Он успокоился и стал
привычно вслушиваться в звуки дома. Все-таки, судя по времени, стиральная
машина.
Шлепая тапочками, вошла она.
"Фен", - твердо
решил он, увидев ее красивые, легкие, сухие волосы.
Абсолютно обнаженная, она
гордой походкой миновала гостиную и исчезла в спальной, даже не удостоив его
взглядом.
Несколько минут она молчала,
и вдруг он услышал тихое:
- Ты меня любишь?
- Что?.. Что, я не
расслышал.
- Ты любишь меня? - спросил
голос настойчивей.
- Что это с тобой случилось?
- в замешательстве спросил он, - ты так давно меня об этом не спрашивала.
- Ты любишь меня?
- Конечно! - испугавшись,
что она не так поймет его растерянность, сказал он, - да, да, любимая.
- Скажи, что ты любишь меня,
- настаивал голос.
- Люблю.
- Скажи мне. Сделай это.
- Люблю. Люблю. Я люблю
тебя.
- Еще, еще.
- Люблю, я люблю тебя,
родная. Я только о тебе и думаю. Я живу любовью к тебе. Конечно, я люблю.
- Да, да, еще, скажи это.
- Люблю! Люблю!!!
- И я люблю тебя, дорогой!
Ты такой ... ты такой ... как я люблю тебя, милый.
- И я. Я же жить без тебя не
могу, крошка. Почему я так боялся сказать тебе это? Ты - мое горькое счастье.
- Еще.
- Люблю! Люблю! Я ... люблю
... тебя, - почти плача кричал он ей, - Я ... Люблю ... только ... тебя! Буду
... любить ... вечно
Неожиданно послышался треск,
веселый смех девушки, затем заиграла глупейшая в мире музыка, впрочем, быстро
сменившаяся беззаботной беседой.
"Так это был телевизор!
Это же - эй, люди, вы слышите? - это был телевизор. Я ему только что в любви
признавался, - сквозь слезы смеялся он, - ха-ха-ха-, какое дурацкое положение!
-Ха-ха-. Я люблю тебя, мой телевизор, -ха-ха-, жить без тебя не могу -Ха-ха-
бедные, бедные мои нервы, -ха-ха-хи-ха- не правда ли, смешно -ха-ха-".

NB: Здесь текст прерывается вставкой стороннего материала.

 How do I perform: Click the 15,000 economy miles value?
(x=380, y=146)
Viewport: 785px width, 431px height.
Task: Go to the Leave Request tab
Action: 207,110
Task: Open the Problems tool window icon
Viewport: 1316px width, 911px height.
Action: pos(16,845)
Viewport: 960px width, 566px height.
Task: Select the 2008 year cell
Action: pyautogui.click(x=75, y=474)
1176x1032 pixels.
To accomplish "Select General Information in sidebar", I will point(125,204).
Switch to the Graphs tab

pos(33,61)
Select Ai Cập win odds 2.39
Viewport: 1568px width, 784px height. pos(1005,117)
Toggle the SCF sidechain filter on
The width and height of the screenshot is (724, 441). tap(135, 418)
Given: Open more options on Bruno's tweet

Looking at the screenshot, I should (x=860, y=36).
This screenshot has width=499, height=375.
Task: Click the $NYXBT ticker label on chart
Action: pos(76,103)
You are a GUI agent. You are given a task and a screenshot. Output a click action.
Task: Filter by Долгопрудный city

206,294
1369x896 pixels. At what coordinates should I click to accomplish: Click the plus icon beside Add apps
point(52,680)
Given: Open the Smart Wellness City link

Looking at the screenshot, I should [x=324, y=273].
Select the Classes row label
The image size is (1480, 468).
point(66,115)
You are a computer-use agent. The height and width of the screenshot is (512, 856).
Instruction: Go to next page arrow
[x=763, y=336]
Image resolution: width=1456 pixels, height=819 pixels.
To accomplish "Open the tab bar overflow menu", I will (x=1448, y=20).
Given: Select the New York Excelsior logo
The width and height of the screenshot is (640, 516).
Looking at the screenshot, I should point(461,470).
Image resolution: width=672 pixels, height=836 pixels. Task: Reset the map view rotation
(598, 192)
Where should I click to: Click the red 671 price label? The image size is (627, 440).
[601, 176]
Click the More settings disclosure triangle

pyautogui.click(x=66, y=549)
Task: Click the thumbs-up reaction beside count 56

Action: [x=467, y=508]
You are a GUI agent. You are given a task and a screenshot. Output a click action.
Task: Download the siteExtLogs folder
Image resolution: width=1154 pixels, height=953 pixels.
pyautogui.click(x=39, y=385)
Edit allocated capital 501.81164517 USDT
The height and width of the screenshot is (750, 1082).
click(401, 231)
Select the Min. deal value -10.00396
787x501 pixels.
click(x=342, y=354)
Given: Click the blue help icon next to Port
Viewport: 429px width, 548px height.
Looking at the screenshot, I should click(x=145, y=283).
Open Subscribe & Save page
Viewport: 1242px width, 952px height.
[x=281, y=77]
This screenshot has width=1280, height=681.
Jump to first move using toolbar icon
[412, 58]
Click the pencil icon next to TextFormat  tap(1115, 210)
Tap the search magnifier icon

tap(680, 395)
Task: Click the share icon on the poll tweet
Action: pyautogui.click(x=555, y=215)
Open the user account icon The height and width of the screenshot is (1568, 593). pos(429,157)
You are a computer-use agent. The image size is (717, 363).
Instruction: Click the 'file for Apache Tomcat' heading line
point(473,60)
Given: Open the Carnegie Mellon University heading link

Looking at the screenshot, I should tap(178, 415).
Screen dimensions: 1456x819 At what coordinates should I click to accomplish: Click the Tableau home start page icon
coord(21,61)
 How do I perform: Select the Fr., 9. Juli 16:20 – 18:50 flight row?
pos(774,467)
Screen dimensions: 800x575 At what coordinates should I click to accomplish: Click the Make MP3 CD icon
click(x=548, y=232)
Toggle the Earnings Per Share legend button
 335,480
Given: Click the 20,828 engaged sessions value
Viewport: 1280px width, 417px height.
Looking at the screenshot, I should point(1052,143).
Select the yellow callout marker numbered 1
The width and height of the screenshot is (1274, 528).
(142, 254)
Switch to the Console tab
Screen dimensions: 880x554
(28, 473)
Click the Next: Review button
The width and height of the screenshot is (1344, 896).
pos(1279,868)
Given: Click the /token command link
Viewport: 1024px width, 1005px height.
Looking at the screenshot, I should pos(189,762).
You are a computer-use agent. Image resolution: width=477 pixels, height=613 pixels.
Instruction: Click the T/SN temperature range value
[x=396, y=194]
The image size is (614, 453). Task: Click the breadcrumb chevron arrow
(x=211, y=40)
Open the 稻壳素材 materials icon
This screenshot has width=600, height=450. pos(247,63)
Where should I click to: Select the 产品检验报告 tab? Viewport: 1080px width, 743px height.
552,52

Перед сном она заглянула в
гостиную. Поставив на столик кружку с дымящимся чаем, она села напротив него и
принялась распечатывать принесенное сегодня письмо. На конверте он увидел свое
имя и спросил:
- Ты читаешь адресованные
мне письма? Ну и что там?
- Ничего, спасибо ... и не
этом.
- Послушай, я все-таки хочу
извиниться перед тобой. Я тут подумал: так давно не признавался тебе в любви...
И он долго, не скрывая
чувств, говорил ей простые слова: что счастье может быть только с ней, что
любые слова о ее нежности малы и убоги; что если любви навеки не бывает, то она
должна быть такой, как у них, - обжигающей, пьянящей, цветной; что ссоры, в
сущности, - лишь маленькие кочки на их пути, совместном пути, а впереди, -
посмотри, посмотри, милая, воистину, все это пространство наше. Она пила чай,
смотрела на него и немного грустно улыбалась. Когда кружка опустела, она встала
и подошла к шкафу с книгами, так, что он уже не мог ее видеть, открыла
стеклянные дверцы и достала один из стоящих там сборников.
Он замолчал.
- Прости, - наконец сказала
она и ее руки потянулись к нему.
- Нет милая ты не можешь вот
так вспомни про наше чувство вспомни что мы пережили не надо пожалей меня
пожалей пожалуйста прошу умоляю не делай этого оставь меня я обидел тебя прости
я бы на колени вот не могу ну хочешь скажу что я мерзок что я жалок и гадок я
мерзкий я мерзкий, - хныкал он, - червяк не трогай прошу-у-у-у умоляю-у-у
Достав из рамки фотографию
молодого мужчины, она положила ее в раскрытую книгу. Где-то между Набоковым и
Пелевиным.
*******************************************************************
По волшебству невидимого
мага, хрустнувшего суставами высохших пальцев, дом окутала мгла.